• _Problem to solve_: Only the lines containing "Toggle" should appear in the answer, copied from the listing below.
:::::
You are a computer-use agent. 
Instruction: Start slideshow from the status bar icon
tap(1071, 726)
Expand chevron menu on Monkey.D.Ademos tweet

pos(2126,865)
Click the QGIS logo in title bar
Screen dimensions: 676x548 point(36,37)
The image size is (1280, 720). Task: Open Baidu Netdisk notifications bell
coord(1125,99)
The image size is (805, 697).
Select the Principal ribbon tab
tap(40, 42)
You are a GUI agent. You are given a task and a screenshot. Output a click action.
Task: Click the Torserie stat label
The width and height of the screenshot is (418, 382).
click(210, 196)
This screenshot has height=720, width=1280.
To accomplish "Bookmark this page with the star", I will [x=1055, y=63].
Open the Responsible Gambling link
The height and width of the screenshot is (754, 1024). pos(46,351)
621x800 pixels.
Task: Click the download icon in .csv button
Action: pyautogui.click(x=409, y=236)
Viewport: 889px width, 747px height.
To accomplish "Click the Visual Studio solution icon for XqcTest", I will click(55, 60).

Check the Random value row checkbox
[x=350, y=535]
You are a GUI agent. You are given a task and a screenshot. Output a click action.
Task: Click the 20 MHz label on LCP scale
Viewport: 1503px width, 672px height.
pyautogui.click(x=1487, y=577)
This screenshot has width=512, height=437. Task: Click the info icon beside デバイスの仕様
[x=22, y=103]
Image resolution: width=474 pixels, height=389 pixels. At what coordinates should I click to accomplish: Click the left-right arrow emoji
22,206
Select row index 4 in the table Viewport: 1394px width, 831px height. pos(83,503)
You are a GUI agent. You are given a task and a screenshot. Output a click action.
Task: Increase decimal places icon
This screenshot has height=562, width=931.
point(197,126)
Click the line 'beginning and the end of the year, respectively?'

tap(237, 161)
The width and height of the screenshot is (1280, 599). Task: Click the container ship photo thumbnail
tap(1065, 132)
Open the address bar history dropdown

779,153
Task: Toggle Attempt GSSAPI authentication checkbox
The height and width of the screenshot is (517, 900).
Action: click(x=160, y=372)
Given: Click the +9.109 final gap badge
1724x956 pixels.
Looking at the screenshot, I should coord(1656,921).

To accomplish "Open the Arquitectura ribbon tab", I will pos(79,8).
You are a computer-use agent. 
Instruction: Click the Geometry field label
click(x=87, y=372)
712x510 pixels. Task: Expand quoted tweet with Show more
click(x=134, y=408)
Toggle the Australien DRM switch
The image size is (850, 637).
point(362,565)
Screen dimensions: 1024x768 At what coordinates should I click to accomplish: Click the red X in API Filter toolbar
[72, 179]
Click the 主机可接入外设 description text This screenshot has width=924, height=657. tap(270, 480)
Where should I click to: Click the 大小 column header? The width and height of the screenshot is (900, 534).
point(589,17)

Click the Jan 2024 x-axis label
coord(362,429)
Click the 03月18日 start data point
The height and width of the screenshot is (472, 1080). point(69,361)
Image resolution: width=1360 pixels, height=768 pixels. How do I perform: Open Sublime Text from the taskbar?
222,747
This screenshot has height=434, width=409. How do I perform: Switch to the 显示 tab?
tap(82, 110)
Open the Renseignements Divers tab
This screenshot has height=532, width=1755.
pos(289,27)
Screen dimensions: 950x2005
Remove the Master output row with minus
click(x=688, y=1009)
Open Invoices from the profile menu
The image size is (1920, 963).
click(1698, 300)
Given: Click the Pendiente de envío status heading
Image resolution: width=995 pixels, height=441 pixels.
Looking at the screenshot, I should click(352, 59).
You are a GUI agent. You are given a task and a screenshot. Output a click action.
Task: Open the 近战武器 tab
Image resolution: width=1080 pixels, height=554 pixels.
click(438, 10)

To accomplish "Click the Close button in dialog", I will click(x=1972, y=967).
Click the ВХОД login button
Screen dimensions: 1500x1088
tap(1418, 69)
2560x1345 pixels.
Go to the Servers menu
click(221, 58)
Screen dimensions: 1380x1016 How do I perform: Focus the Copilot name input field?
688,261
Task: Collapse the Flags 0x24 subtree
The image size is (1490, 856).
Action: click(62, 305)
:::::
• _Expected answer_:
Task: Toggle Attempt GSSAPI authentication checkbox
Toggle the Australien DRM switch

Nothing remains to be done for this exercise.